Extracted records Start Marker

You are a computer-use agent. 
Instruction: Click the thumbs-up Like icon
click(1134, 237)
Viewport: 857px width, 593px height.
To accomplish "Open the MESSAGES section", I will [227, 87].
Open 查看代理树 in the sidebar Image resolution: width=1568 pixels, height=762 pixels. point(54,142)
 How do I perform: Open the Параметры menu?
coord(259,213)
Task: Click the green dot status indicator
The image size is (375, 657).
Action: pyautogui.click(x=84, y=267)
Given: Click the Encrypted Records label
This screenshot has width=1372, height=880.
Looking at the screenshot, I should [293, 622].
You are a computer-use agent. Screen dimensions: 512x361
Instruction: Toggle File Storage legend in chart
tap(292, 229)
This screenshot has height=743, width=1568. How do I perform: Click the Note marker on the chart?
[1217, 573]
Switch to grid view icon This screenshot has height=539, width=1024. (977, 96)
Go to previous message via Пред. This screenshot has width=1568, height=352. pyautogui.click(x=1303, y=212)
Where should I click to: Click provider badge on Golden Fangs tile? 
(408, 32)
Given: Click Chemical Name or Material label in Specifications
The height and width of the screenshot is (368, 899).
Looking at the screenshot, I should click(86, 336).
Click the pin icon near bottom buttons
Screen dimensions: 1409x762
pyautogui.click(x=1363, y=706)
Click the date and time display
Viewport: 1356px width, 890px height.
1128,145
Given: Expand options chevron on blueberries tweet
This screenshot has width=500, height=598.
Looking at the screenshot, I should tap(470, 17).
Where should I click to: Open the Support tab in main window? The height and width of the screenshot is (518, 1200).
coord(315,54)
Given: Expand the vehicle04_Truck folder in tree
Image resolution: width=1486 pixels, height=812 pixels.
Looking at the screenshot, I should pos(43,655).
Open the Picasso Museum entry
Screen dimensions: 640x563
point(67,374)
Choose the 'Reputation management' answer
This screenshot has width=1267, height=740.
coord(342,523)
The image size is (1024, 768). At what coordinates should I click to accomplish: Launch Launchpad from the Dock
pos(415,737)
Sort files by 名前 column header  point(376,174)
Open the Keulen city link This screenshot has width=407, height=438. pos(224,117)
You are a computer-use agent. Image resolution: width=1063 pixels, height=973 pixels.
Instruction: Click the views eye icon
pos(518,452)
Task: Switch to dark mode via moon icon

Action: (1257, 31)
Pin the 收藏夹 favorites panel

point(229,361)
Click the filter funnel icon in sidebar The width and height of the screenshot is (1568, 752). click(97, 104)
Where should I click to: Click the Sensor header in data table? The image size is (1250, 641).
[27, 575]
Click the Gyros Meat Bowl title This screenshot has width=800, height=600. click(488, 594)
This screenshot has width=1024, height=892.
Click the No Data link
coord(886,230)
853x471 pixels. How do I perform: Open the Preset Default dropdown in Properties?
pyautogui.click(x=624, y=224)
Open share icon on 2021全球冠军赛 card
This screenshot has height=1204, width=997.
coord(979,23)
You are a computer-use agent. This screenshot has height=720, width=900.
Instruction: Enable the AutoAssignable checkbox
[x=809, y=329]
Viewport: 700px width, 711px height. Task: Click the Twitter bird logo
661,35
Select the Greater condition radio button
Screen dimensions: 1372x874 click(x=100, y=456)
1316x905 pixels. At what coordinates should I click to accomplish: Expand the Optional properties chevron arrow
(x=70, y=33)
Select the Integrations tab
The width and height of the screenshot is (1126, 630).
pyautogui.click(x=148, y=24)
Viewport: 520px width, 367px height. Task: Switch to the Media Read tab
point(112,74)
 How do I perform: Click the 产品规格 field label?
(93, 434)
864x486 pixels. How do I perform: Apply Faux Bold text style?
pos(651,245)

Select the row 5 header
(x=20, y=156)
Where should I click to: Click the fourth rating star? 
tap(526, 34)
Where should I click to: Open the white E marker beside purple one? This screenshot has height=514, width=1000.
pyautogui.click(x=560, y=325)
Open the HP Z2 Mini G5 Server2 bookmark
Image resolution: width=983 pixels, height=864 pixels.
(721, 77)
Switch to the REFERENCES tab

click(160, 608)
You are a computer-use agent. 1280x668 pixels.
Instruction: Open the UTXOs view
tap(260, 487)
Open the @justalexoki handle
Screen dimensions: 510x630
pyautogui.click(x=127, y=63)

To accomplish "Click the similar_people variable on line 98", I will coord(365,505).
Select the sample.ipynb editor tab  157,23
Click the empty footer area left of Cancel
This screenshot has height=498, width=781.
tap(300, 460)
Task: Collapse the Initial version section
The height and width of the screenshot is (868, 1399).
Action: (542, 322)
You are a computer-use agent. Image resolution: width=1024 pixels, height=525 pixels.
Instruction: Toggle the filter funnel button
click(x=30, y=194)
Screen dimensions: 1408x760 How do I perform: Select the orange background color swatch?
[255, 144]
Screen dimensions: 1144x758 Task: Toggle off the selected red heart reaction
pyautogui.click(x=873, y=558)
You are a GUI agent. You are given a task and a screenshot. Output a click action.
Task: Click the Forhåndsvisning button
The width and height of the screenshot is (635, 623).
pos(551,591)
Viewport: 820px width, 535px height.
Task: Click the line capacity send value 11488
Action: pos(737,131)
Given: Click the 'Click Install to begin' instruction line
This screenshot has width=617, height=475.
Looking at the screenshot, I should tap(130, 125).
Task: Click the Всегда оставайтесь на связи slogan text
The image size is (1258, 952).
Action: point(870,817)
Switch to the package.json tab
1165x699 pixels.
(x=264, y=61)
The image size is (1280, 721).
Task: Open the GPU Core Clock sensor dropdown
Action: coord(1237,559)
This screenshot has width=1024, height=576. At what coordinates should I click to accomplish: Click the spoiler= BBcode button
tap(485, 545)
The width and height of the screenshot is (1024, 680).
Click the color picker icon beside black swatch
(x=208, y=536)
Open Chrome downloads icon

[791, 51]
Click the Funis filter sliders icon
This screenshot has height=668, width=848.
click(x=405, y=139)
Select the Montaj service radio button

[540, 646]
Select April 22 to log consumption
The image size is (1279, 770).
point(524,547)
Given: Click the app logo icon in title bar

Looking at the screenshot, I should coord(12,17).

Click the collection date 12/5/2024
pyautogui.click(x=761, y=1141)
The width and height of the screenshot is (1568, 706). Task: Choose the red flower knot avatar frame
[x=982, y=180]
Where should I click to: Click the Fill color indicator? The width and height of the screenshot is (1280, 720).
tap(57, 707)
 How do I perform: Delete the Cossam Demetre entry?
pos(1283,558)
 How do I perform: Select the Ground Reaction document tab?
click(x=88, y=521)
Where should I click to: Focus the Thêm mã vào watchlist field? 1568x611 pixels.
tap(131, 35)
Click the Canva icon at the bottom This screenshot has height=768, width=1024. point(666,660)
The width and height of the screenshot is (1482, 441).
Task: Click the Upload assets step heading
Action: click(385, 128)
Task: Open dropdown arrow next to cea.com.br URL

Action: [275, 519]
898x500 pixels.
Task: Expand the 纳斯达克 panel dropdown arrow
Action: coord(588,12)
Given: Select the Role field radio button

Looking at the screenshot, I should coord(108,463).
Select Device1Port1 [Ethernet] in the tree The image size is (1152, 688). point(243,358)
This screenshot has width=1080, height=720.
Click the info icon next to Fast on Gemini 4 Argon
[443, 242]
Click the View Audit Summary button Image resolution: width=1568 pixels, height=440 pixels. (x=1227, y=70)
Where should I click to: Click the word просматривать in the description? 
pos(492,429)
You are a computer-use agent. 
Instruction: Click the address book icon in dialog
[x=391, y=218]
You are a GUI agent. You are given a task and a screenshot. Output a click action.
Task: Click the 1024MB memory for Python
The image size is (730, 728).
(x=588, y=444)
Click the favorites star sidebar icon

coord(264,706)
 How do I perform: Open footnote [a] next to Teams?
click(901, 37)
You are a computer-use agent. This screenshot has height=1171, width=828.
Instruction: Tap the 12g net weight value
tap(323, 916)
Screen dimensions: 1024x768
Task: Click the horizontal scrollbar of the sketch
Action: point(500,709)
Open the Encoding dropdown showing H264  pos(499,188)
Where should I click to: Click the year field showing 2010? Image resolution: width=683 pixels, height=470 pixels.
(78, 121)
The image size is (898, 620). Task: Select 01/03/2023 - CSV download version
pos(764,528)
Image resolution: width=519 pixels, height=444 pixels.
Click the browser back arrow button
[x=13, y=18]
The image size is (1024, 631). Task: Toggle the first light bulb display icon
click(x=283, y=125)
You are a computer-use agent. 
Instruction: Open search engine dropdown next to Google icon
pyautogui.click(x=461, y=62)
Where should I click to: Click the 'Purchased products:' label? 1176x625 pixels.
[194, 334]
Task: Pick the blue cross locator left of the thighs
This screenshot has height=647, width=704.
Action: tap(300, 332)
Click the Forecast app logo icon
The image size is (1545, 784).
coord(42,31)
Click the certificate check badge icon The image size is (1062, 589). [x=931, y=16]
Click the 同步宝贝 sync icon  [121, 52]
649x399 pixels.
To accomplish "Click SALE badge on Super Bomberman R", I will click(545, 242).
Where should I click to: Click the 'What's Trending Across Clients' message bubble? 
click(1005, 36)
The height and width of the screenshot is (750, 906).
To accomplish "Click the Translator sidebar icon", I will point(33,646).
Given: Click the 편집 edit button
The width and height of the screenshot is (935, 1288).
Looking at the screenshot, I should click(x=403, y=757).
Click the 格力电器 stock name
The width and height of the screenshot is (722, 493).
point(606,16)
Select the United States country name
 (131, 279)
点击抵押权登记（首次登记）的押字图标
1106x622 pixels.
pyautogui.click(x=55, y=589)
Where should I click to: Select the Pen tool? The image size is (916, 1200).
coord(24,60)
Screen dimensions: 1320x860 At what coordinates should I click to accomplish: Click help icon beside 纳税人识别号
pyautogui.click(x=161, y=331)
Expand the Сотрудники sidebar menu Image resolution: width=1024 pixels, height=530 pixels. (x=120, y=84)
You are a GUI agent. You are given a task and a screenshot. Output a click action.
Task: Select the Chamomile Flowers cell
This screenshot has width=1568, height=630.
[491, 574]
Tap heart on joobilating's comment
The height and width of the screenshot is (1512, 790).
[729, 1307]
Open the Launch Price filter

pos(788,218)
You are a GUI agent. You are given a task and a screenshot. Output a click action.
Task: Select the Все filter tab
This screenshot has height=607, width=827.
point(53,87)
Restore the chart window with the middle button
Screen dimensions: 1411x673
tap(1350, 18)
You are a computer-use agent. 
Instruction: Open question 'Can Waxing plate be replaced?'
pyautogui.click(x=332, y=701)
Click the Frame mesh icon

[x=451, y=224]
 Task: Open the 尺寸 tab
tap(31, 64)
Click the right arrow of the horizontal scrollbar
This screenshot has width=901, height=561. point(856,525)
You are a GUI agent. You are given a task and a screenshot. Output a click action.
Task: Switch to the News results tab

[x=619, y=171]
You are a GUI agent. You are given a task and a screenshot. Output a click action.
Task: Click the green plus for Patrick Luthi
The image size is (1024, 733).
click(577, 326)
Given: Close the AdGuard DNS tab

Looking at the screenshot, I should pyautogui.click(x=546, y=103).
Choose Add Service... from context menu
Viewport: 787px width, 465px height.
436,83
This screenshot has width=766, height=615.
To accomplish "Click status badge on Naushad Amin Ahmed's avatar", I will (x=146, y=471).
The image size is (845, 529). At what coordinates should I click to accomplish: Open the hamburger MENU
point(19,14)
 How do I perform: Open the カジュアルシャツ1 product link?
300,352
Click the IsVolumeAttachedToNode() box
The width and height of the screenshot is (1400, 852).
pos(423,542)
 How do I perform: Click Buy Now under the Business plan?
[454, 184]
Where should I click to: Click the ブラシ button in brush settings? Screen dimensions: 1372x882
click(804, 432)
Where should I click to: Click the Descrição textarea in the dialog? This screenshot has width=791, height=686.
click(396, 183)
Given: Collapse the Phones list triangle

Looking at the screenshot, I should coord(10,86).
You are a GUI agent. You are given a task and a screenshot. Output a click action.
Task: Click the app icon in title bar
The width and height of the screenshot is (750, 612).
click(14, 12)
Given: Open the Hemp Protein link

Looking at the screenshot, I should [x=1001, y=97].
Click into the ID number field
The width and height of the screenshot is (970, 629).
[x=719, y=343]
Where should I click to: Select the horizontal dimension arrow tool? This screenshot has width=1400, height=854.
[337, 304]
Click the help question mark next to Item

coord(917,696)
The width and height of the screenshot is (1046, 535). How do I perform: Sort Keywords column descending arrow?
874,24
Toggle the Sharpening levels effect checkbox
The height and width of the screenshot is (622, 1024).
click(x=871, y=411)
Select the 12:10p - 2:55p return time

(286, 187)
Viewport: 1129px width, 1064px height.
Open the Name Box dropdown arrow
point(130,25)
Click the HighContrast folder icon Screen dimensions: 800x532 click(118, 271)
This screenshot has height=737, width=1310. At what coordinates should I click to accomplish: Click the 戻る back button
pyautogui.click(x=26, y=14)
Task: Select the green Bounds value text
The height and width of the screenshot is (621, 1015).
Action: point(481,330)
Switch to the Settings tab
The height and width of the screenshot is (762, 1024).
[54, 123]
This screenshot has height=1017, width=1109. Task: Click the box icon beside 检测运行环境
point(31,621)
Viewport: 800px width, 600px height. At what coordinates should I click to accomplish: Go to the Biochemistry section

Extracted records End Marker

■ **Problem statement**: What is needed is an exact repetition of the lines from the first line of the records through the line containing "Given: Click the Encrypted Records label", both ends included, and nothing more.

■ **Task solution**:
You are a computer-use agent. 
Instruction: Click the thumbs-up Like icon
click(1134, 237)
Viewport: 857px width, 593px height.
To accomplish "Open the MESSAGES section", I will [227, 87].
Open 查看代理树 in the sidebar Image resolution: width=1568 pixels, height=762 pixels. point(54,142)
 How do I perform: Open the Параметры menu?
coord(259,213)
Task: Click the green dot status indicator
The image size is (375, 657).
Action: pyautogui.click(x=84, y=267)
Given: Click the Encrypted Records label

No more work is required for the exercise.